**Objective**
Rescale the records that begin at the line with "You are a GUI" and stop after the line with "(x=926, y=252)". Write those lines out again, requests included, with each answer coordinate multiplied by 1.2 and rounded to a whole number (halves go up), and leave out the pictures.
START Data records
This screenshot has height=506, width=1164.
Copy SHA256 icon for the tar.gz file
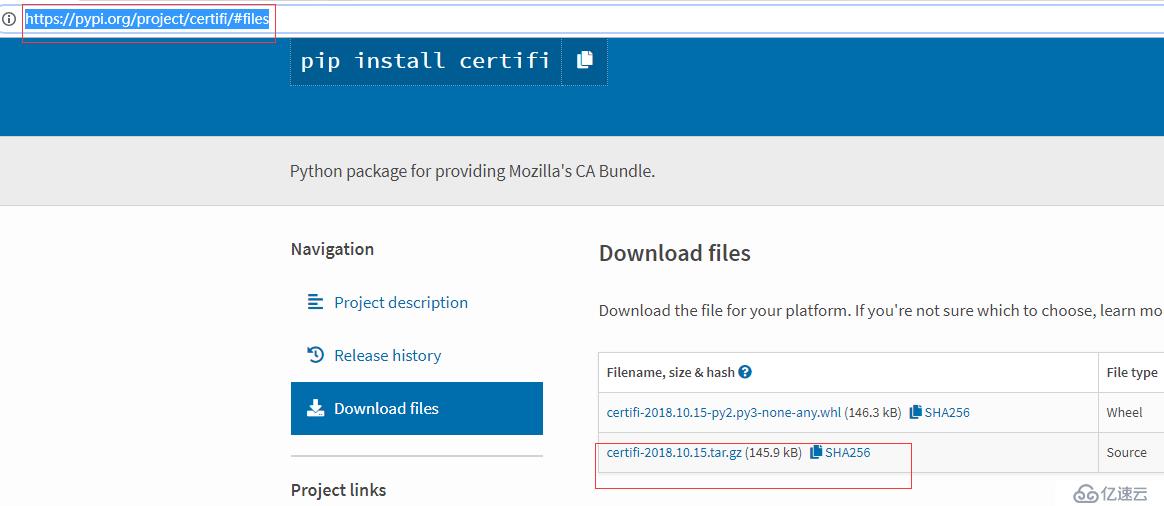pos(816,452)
END Data records
START Data records
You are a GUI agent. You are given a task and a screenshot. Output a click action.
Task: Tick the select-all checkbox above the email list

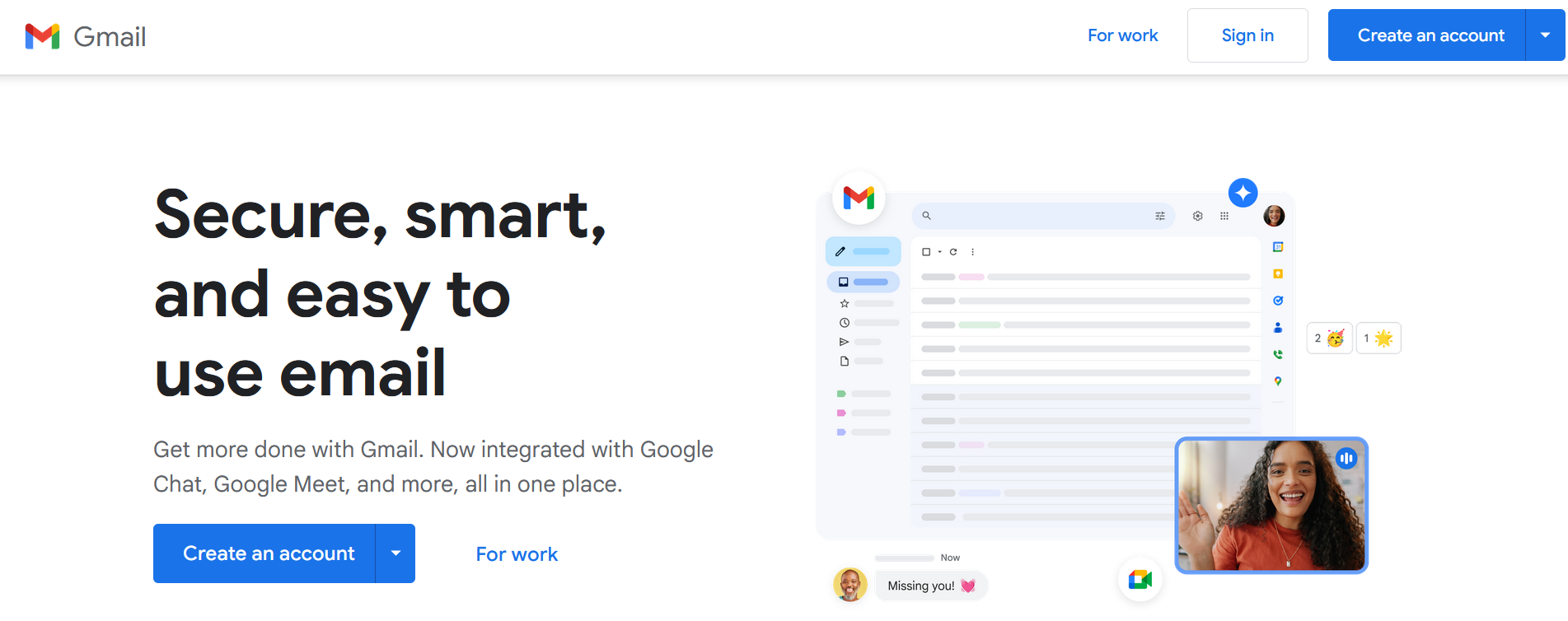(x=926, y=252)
END Data records
**Task solution**
You are a GUI agent. You are given a task and a screenshot. Output a click action.
Task: Tick the select-all checkbox above the email list

(x=1111, y=302)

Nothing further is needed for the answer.